DOCUMENT SEGMENT:
□ □ □
Not every developer needs to support Linux. You should determine if you need to support Linux or not as this can lessen the requirements and decrease the amount of work required. While Linux support is easier than .NET in many aspects, it is certainly easier to support two of three possible platforms than supporting all three.

Many of the new features introduced by .NET are language features. These language features were introduced into the Delphi language with Delphi 8. However at this time Delphi 8 can only compile for the .NET platform and Delphi 7 must be used to compile for Win32. Because of this, the new language features cannot be used in cross platform code at this time. When Delphi 9 is released most of the new language features will be ported to the Win32 compiler and cross platform code will be able to take advantage of them.

Safe versus Unsafe

If you have done any investigation into the .NET world, you probably have heard the terms "Safe Code" and "Unsafe Code". These terms are also known as "Managed Code" and "Unmanaged Code" respectively. In short, managed code is code that executes inside the control and rules of the .NET framework. While unsafe code is old code that has less rules, but through a "compatibility option" can be called from safe code. The ultimate goal of any .NET application is to use 100% safe code and isolate all unsafe code into separate assemblies necessary when accessing hardware, etc. In a 100% .NET world all applications will run only safe code and only drivers, encryption, and other such items shall run as unsafe code. Unsafe code is also operating system specific while safe code can run on any operating system which the .NET framework is implemented on.

Many servers also restrict applications that run on them to only safe code. Any unsafe assemblies are an exception and must be permitted by the system administrator.

Using Delphi 7

It might sound as if I am telling you to go backward in time, but it is much easier to develop cross platform Delphi code using Delphi 7 as the primary IDE. Delphi 7 will restrict you to the base functionality and prevent you from using new language features introduced in Delphi 8. Delphi 7 also can help you refrain from writing unsafe code. Borland built in unsafe code checking in Delphi 7 to help developers prepare for .NET, even though Delphi 7 cannot produce executables for the .NET platform.

These warnings are available in project options. In the screen shot below you can see they are unchecked. In cross platform code you should enable these three warnings and then proceed to eliminate each of them one by one until they only appear in platform specific code. In non cross platform code you should turn these warnings off, because when there are many of them in a given project, the logging of these warnings to the output window drastically slows down the compiler.

Delphi 7 is also better for porting existing code to .NET as it allows you to proceed step by step, eliminating one unsafe item at a time. You can then regularly test your changes before all unsafe code has been eliminated. However if you move your code to Delphi 8 immediately you will have to eliminate all unsafe code at once before you can even retest the application as whole, instead of piece by piece.

Delphi Magic

When designing Delphi 8, one of Borland's primary goals was to maintain backward compatibility of source code. This has been done to an amazing degree. However, because of the extensive differences between Win32 and .NET there are still differences in how code compiled by Delphi 8 executes from code compiled by Delphi 7. With these differences in mind, it is quite easy to write code that works in both Delphi 7 and Delphi 8. This may not seem like a major feat, but those who have experienced the differences between C++ and C#, or Visual Basic and Visual Basic.NET will appreciate the amount of work that has gone into Delphi 8 to preserve backward compatibility.
□ □ □
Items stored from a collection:

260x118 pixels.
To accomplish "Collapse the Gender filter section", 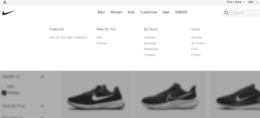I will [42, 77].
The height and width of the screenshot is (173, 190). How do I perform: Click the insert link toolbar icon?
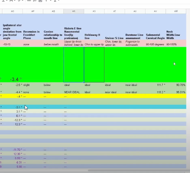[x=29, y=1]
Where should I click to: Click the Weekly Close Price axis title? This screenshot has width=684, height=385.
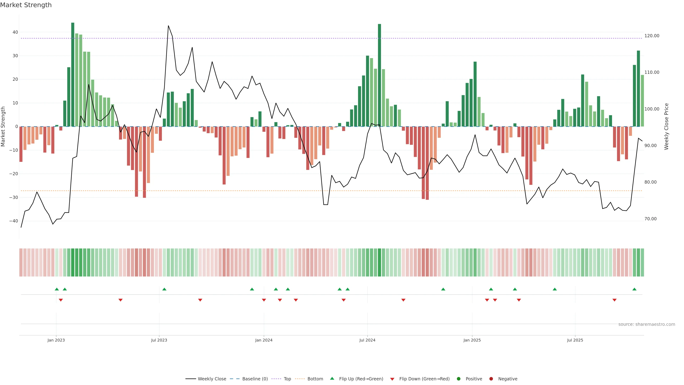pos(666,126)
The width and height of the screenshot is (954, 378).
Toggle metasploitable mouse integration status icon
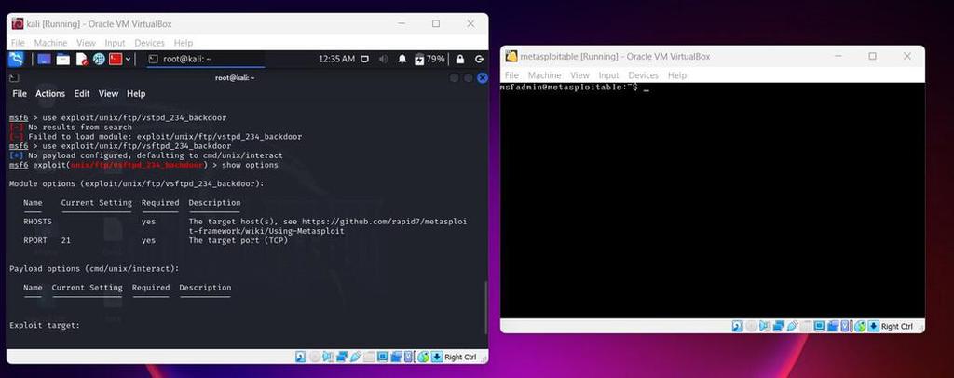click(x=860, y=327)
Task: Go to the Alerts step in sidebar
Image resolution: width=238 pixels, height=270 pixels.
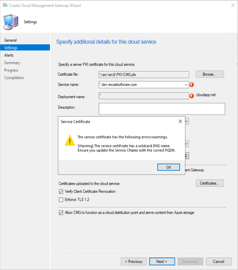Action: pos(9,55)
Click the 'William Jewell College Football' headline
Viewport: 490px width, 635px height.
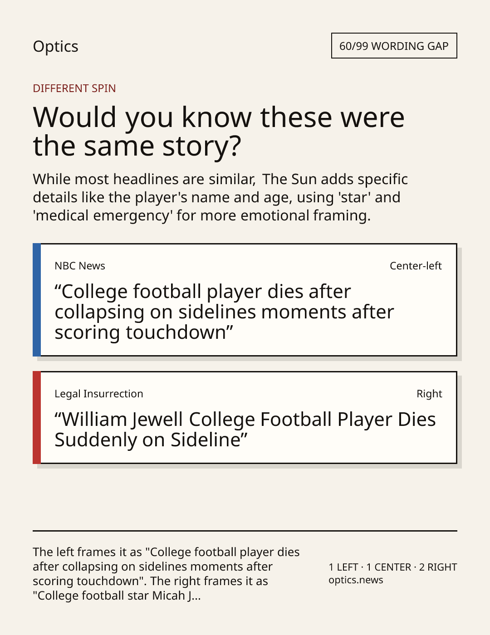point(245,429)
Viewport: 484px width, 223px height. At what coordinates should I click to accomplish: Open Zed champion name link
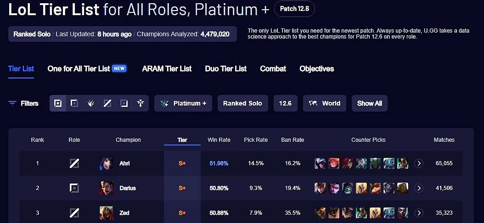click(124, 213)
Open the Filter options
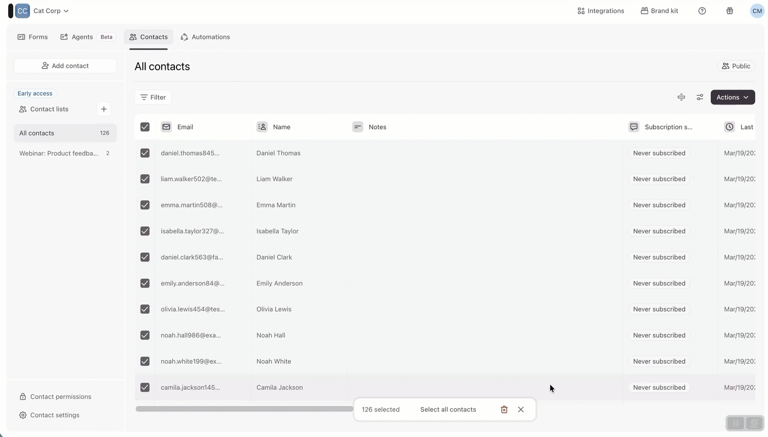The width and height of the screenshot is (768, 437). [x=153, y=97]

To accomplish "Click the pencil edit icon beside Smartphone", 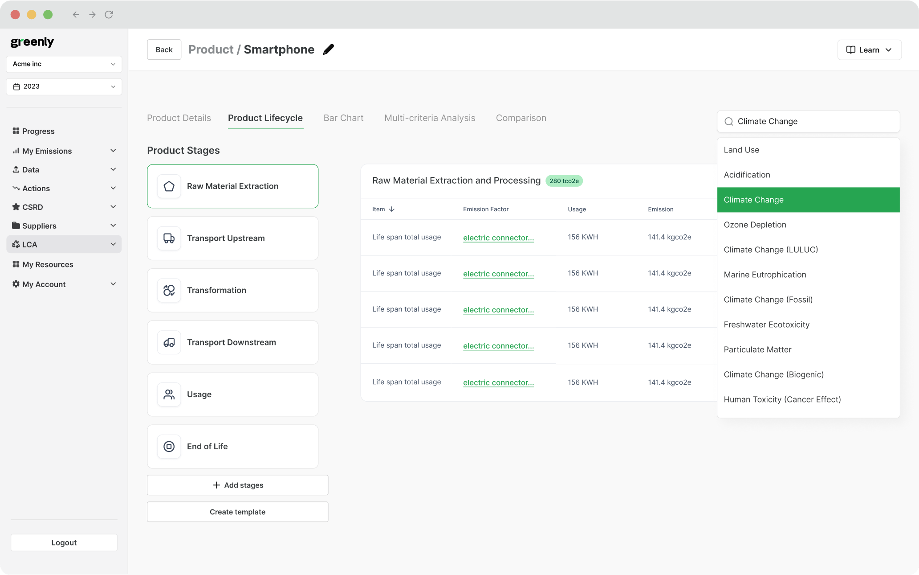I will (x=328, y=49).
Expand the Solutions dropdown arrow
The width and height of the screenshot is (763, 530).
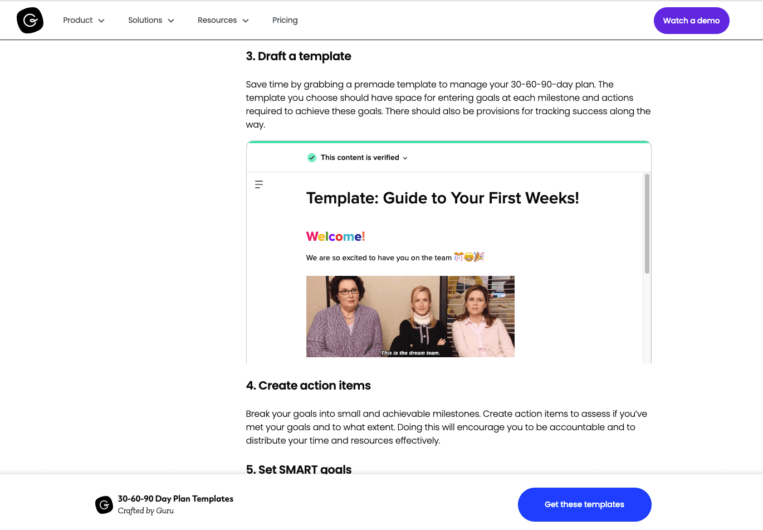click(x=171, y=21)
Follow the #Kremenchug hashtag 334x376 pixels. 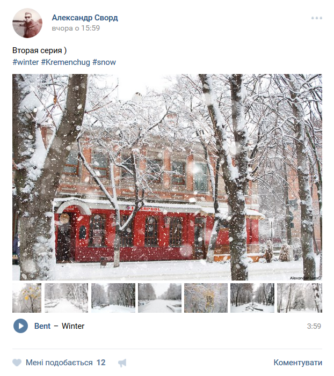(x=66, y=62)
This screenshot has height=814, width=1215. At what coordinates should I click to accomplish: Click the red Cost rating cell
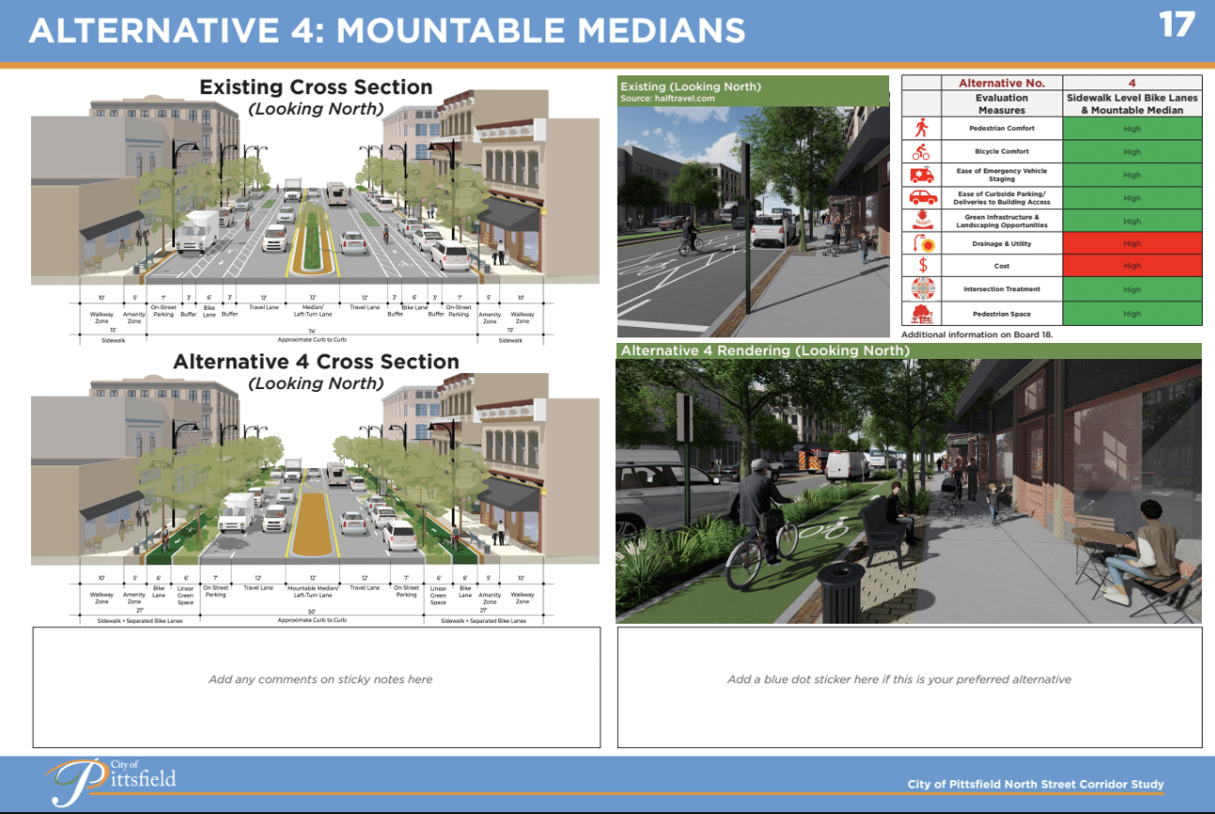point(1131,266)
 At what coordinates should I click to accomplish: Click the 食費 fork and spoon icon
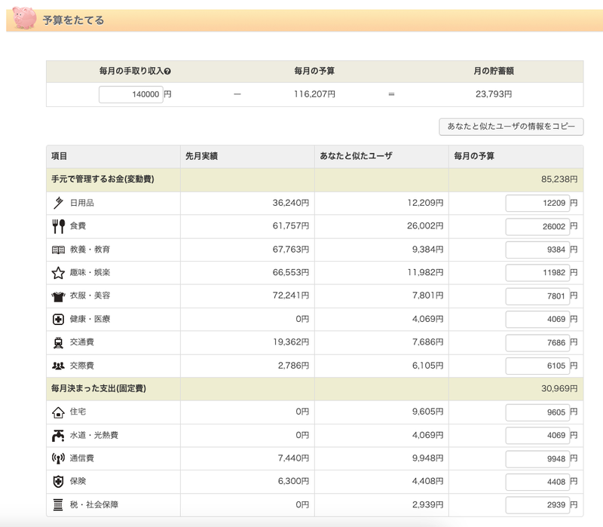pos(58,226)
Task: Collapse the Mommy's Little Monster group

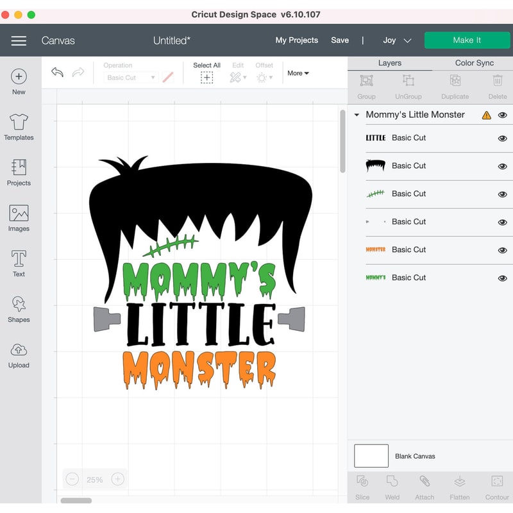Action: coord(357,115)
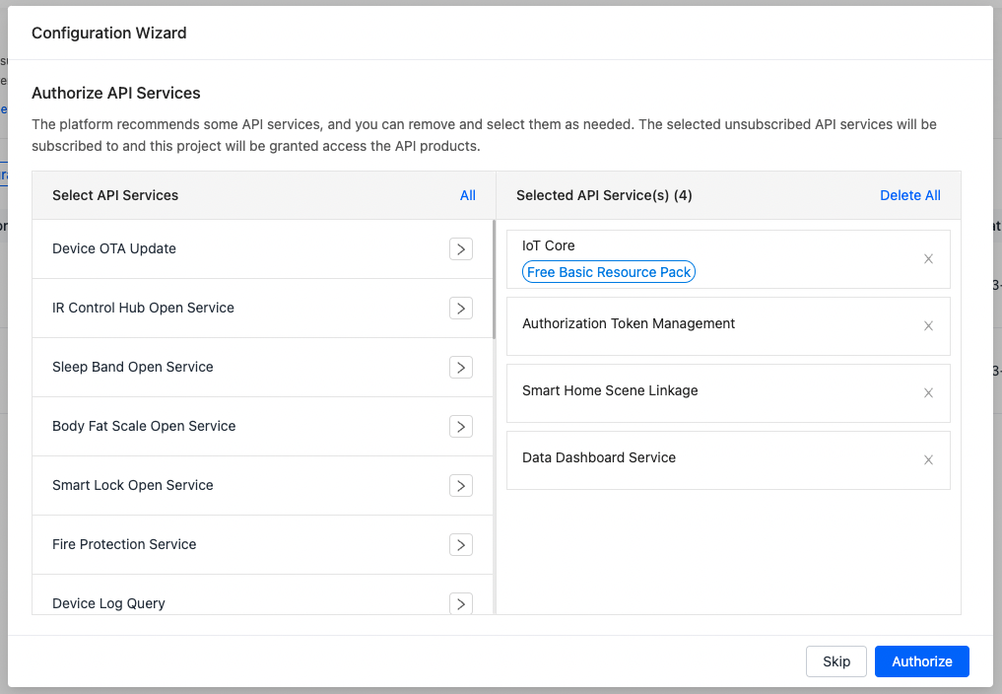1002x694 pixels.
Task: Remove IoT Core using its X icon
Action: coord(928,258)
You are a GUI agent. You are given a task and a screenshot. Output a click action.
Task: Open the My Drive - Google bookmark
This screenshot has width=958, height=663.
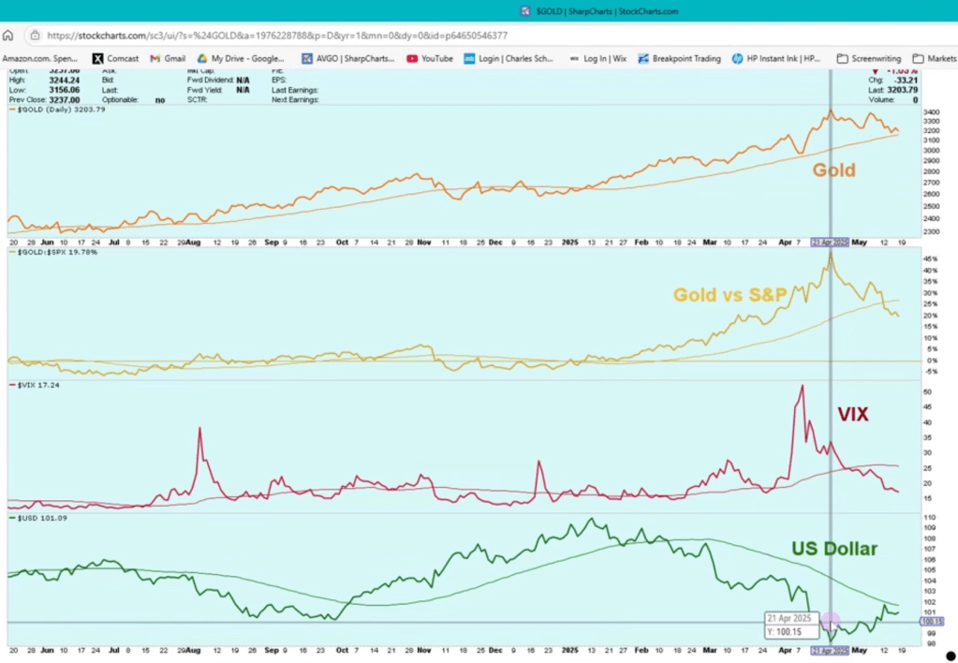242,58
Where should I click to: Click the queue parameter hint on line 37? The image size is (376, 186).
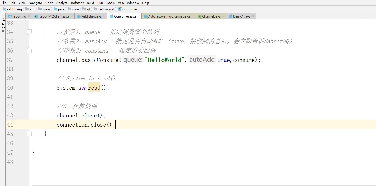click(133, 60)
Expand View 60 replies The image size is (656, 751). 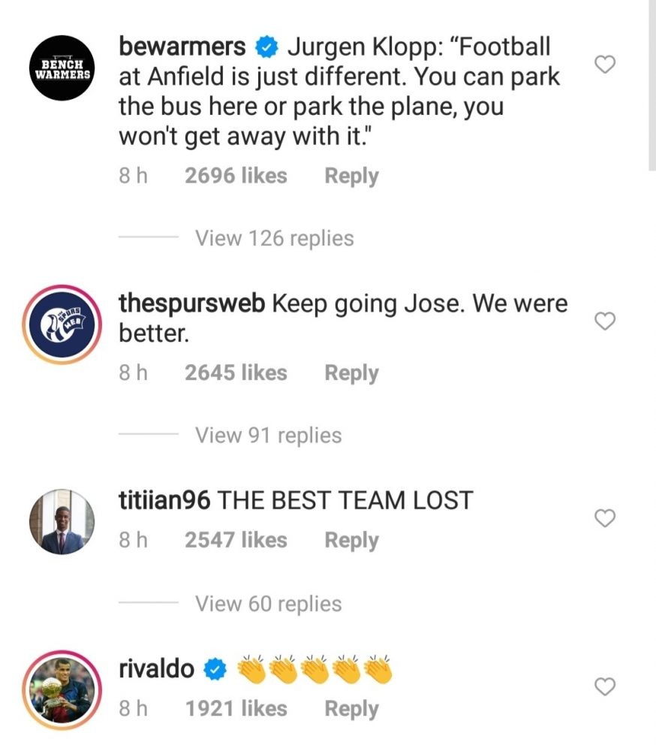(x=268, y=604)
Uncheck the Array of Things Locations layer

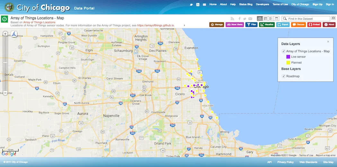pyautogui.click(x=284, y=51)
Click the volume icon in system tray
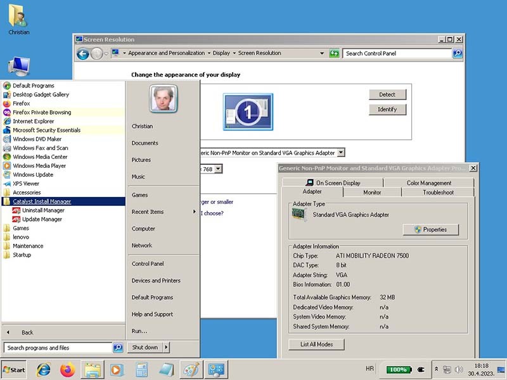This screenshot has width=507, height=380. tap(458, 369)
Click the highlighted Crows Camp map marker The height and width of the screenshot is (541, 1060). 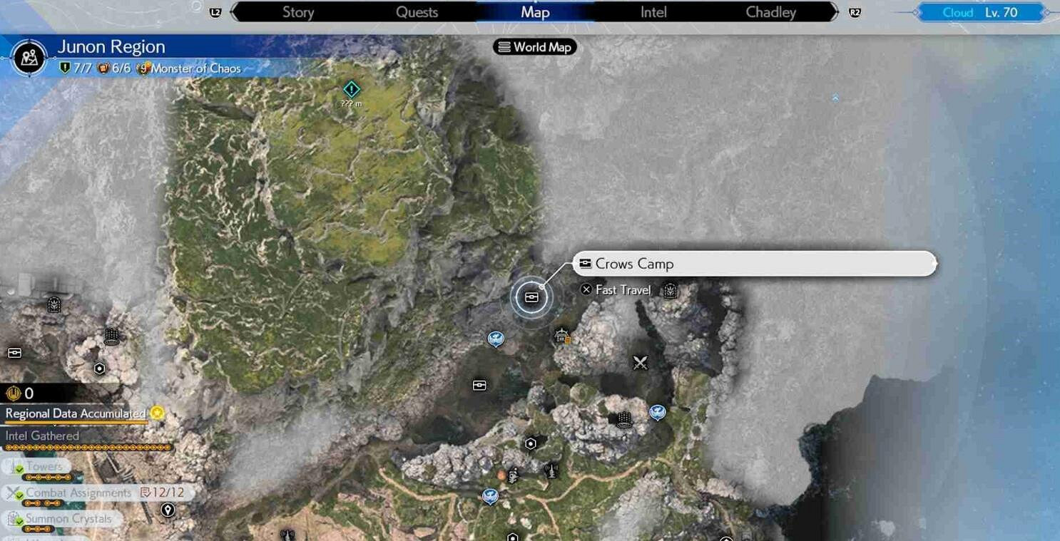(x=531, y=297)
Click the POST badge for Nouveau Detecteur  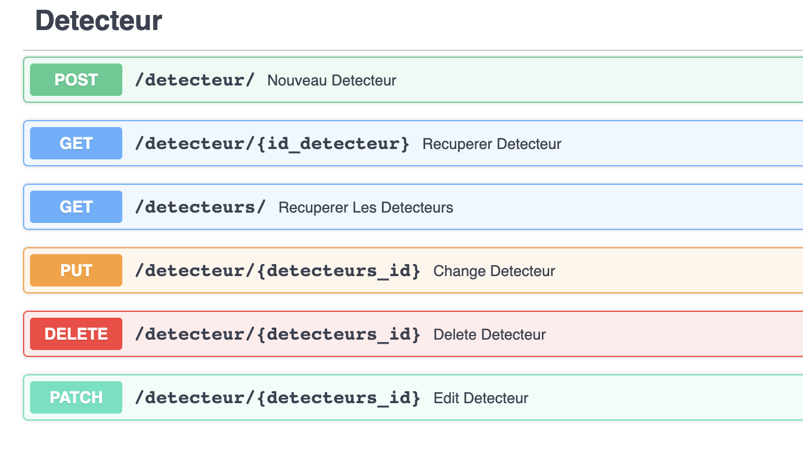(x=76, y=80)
□ □ □
PROBLEM SET:
(A) From the listing, extract the part that opens with the line containing "The height and width of the screenshot is (173, 190)." and closes with the line containing "click(x=860, y=327)", including both of those lines. Omit the pictures from your answer.
(B) Write what comes next in the passage on cross-platform Delphi development, starting after its final sentence.
The passage on cross-platform Delphi development and the listing are unrelated to each other.

PER-TASK OUTPUTS:
(A)
The height and width of the screenshot is (173, 190). How do I perform: Click the insert link toolbar icon?
[x=29, y=1]
Where should I click to: Click the Weekly Close Price axis title? This screenshot has width=684, height=385.
pos(666,126)
The width and height of the screenshot is (954, 378).
Toggle metasploitable mouse integration status icon
click(x=860, y=327)

(B)
Delphi maintains backward compatibility through both implementations in the included libraries RTL and VCL, but also by building in some magic into the compiler itself.

One primary area of compiler magic is strings. In Delphi strings have always been a special case handled directly by the compiler. In .NET, strings are objects, but still with a special status. Delphi preserves nearly all former string behavior, but maps the string type to the .NET string object. So in Delphi it is not only a traditional Delphi string, but it is also a .NET string at the same time. Delphi performs similar magic with TObject and TComponent mapping them to their direct counterparts in the FCL, while still preserving their VCL qualities. For objects Delphi uses a new language feature called class helpers to implement this dual behavior.

.NET Also performs object construction and especially destruction differently than in Win32. Delphi is not able to totally isolate this behavior, but it does preserve many of the important aspects through its handling of destructors.

.NET Common Error

If you have worked with .NET or used .NET applications, you may have encountered this error:

This is the error message that an end user will see if an error is left unhandled. When running in the debugger, it will appear as a specific exception type:

If you have not encountered this error yet, you will, especially during development.

Object reference not set to something or other

This error signifies that a variable was referenced but not initialized yet, or it referenced an object that has been destroyed. Consider the following code in Delphi 8:

When the program is executed it will reference LStrings, which is not initialized yet. This will cause this error shown previously.

The same code can be run in Delphi 7, but with slightly different results. When the same code is executed in Delphi 7, it yields a different error as seen below.

Why does the same code produce an Access Violation in Win32, and a "Object is not set to an instance of an object" in .NET? The answer is simple, yet complicated at the same time.

Object is not ready yet (XP style)

The short and possibly logical answer is that "Object is not set to an instance of an object" is really an Access Violation. And in fact - it mostly is. The difference is a lot in just the name, but also in the handling and cause. While the root of the cause is the same, the conditions it can occur under are more restricted. An Access Violation is a very wide-ranging error that can occur any time code tries to access something it should not. Access to an uninitialized object or already freed object is just one of these possible conditions.

"Object is not set to an instance of an object" on the other hand can only occur in this one specific condition and thus is much easier to find and remedy. Because .NET protects memory much closer, memory corruption is not possible in the traditional sense. Since there are no pointers, they cannot go wild.

It's a .NET AV

Let's examine the history of the Access Violation.

·    In Windows 3.0 it was called a UAE, or Unrecoverable Application Error.

·    In Windows 3.1 it was called a GPF, or General Protection Fault.

·    In Win32 it was called a AV, or Access Violation.

·    In .NET, it’s called "Object references not set to an instance of an object"

While it’s true that in each version the error became more restricted and specific, each error is just a narrowed down version of its predecessor. While a "Object is not set to an instance of an object" is not exactly the same as an Access Violation and a blanket statement as such is not accurate, understanding that it is the direct evolution of the Access Violation will help you to debug and prevent it.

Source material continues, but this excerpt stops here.